The novel ganaplacide/lumefantrine-SDF combination has the potential not only to clear malaria infection, including artemisinin-resistant strains, but also to block the transmission of the malaria parasite in a once-daily formulation. In an earlier Phase II open-label, randomised controlled study involving 524 adults and children with acute uncomplicated infection, the ganaplacide/lumefantrine-SDF combination demonstrated a cure rate similar to that of Coartem (i.e. ~95%), the gold standard choice to treat uncomplicated Plasmodium falciparum malaria. Planned to start in 2023, the large Phase III pivotal trial will compare the efficacy of ganaplacide/lumefantrine-SDF to the gold standard artemether-lumefantrine and will include partners in Burkina Faso, Mali, Gabon and Niger as well as other sites in sub-Saharan Africa.

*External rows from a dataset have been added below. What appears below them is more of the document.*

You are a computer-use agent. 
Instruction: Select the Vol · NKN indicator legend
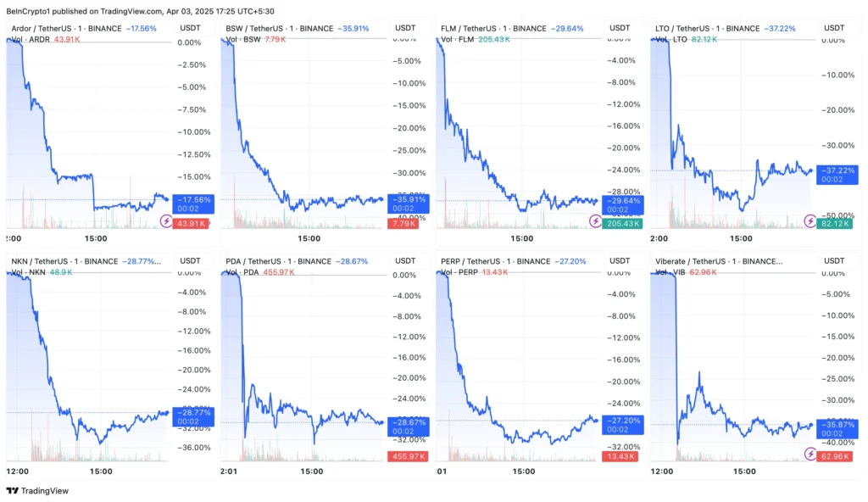tap(29, 272)
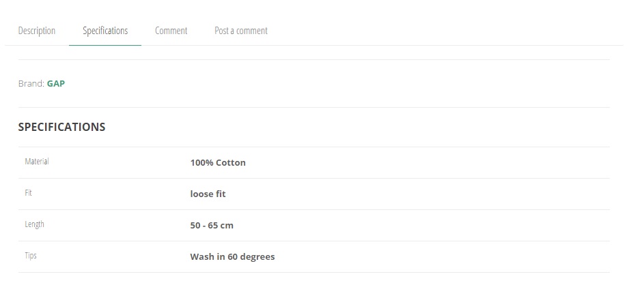Click the SPECIFICATIONS section heading
The width and height of the screenshot is (644, 283).
tap(61, 127)
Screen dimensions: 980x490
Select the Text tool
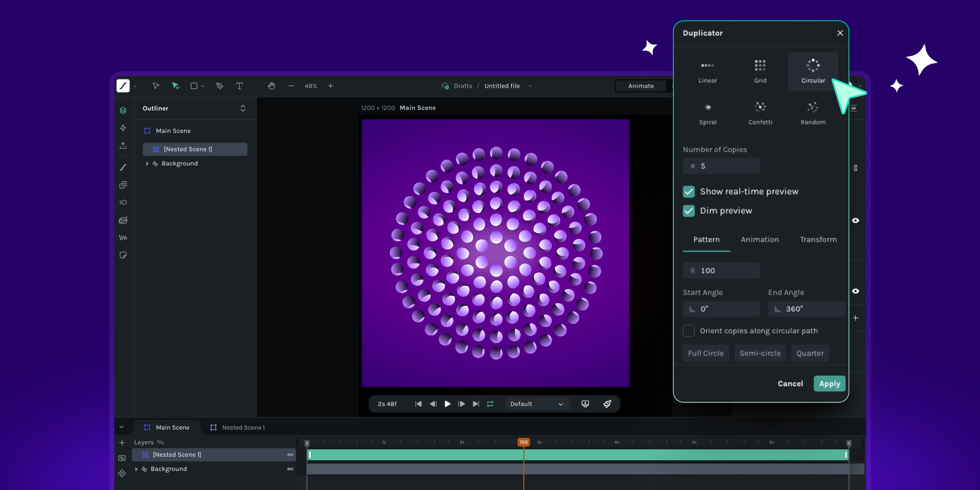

The WANECAM 2 consortium is a collaboration of ten academic institutions, in collaboration with a pharmaceutical company, Novartis AG, and a not-for-profit product development partnership (PDP), Medicines for Malaria Venture. The Phase II and III trials of the WANECAM 2 consortium not only aim to contribute to accelerating the development of the ganaplacide/lumefantrine novel combination for the treatment of uncomplicated malaria, but also include activities around capacity building (e.g. training and infrastructure development) to improve the research capabilities in West African institutions. The WANECAM consortium receives funding from the EDCTP2 programme, which is supported under Horizon 2020, the European Union’s Framework Programme for Research & Innovation.